Zapowiedział, że w ciągu kilku tygodni spotka się z przywódcą Chin Xi Jinpingiem w Korei Południowej. Zapewnił, że ma z nim bardzo dobre relacje. – Zobaczymy, co się wydarzy. Przez lata Chiny nas bardzo wykorzystywały – kontynuował. Ocenił, że „Chiny wzbogaciły się dzięki Stanom Zjednoczonym”.
Trump ocenił, że USA są „na bardzo mocnej pozycji ze względu na cła”. Zaznaczył, że Chiny „chcą rozmawiać” i uniknąć dodatkowych taryf amerykańskich w wysokości 100 proc. – Myślę, że zawrzemy umowę, która będzie dobra dla obu (stron) – oznajmił.

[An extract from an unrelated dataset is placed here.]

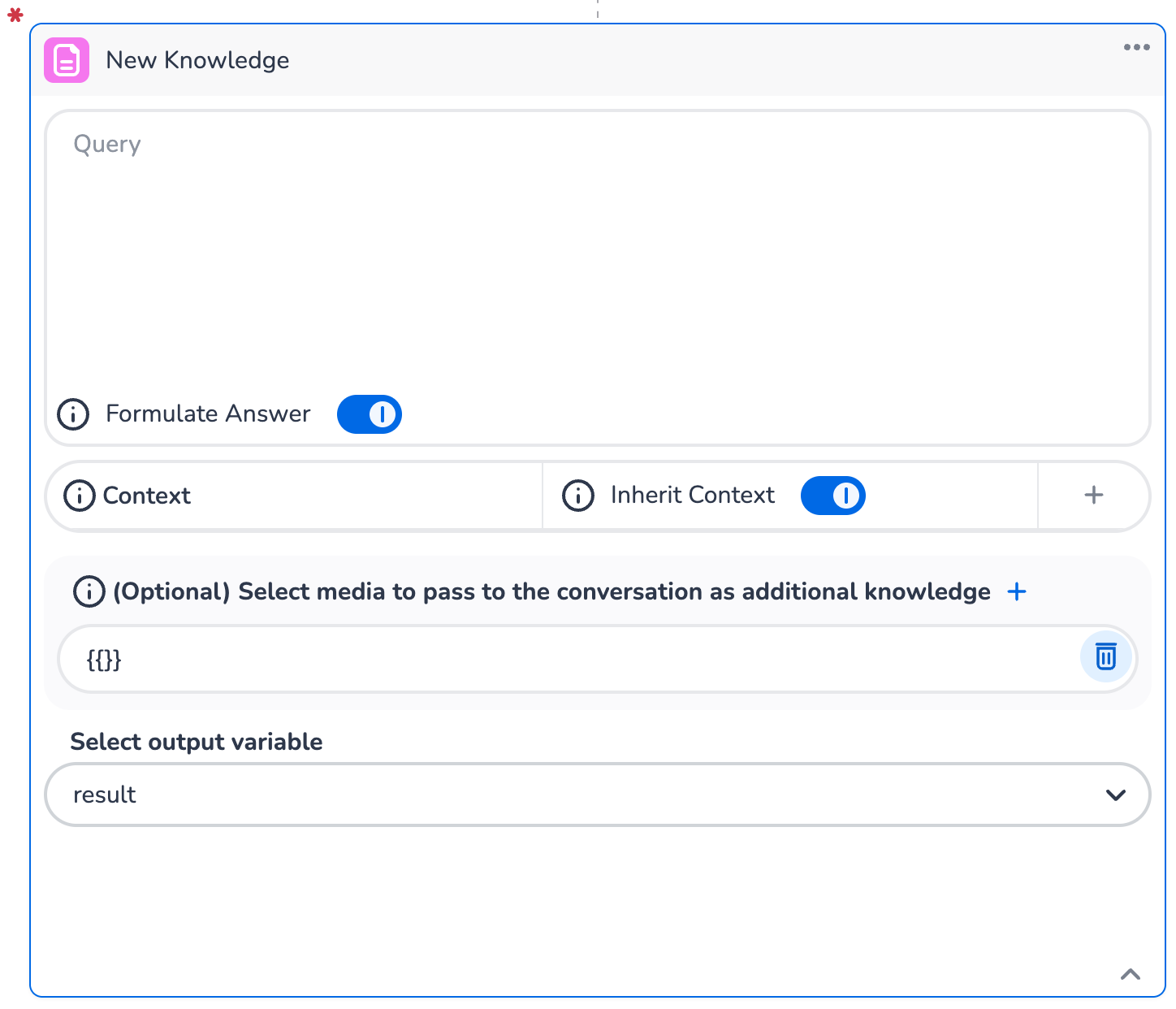Click the info icon beside Context
Viewport: 1176px width, 1009px height.
(80, 496)
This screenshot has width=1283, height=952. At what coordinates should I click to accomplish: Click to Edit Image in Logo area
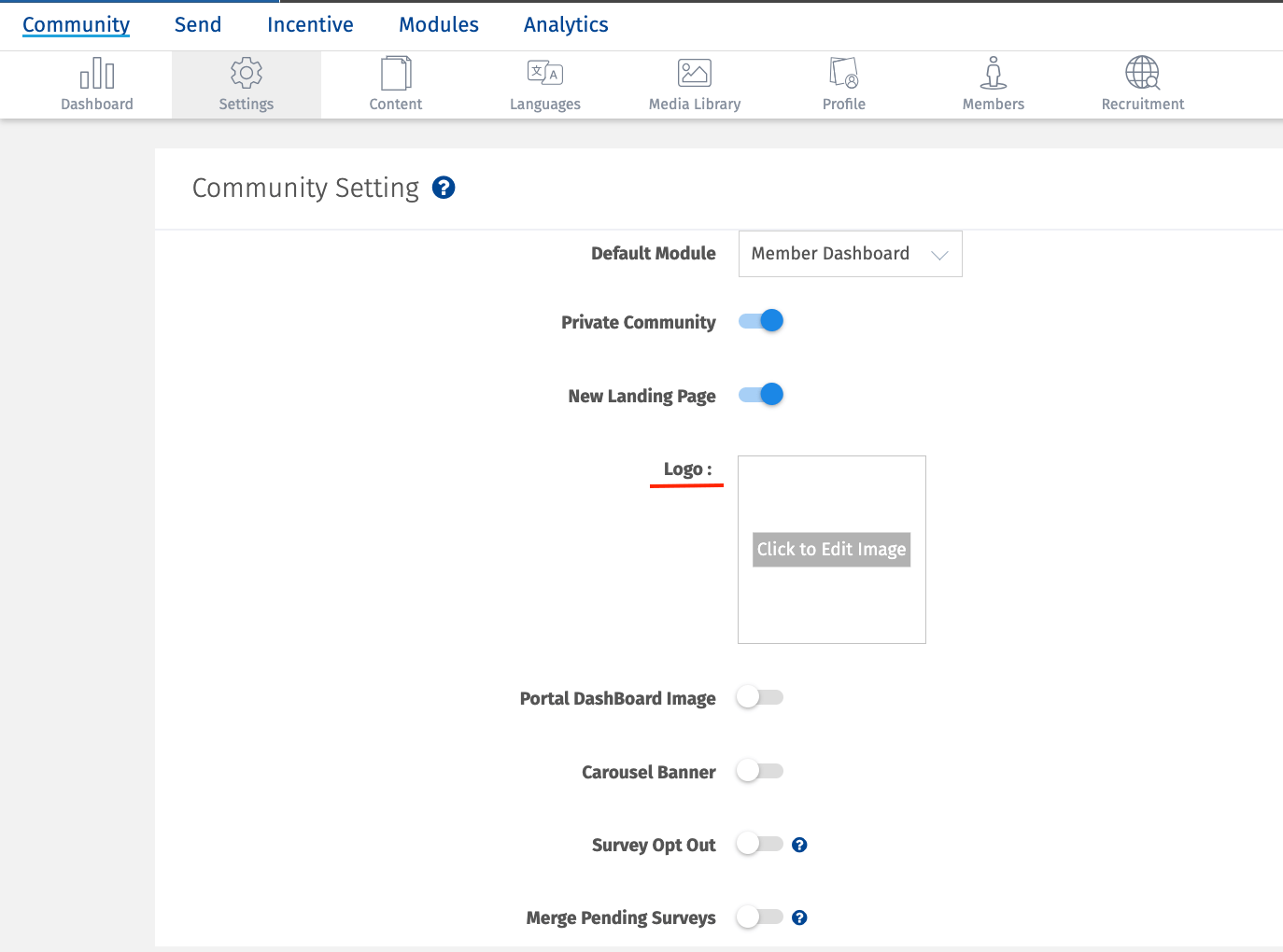tap(831, 550)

Minister finansów Scott Bessent przekazał, że w piątek wieczorem spotka się ze swoim chińskim odpowiednikiem. Następnie amerykańska i chińska delegacja mają spotkać się za tydzień w Malezji, by przygotowywać szczyt liderów.
Bessent powiedział też, że ze strony Chin w ubiegłym tygodniu doszło do „niesprowokowanej eskalacji”, lecz teraz sprawy „deeskalowały”. – Mamy nadzieję, że Chiny okażą taki szacunek, jaki my okazaliśmy względem nich – dodał.
Wcześniej w piątek Trump powiedział w wywiadzie dla telewizji Fox Business, że dodatkowe 100-procentowe cło na towary z Chin, którym zagroził, jest prawdopodobnie nie do utrzymania. Wyjaśnił, że Chiny zmusiły go tego ruchu, odnosząc się do nałożonych przez Chiny kontroli eksportu na metale ziem rzadkich. Nie wykluczył jednak, że cło zostanie ostatecznie nałożone.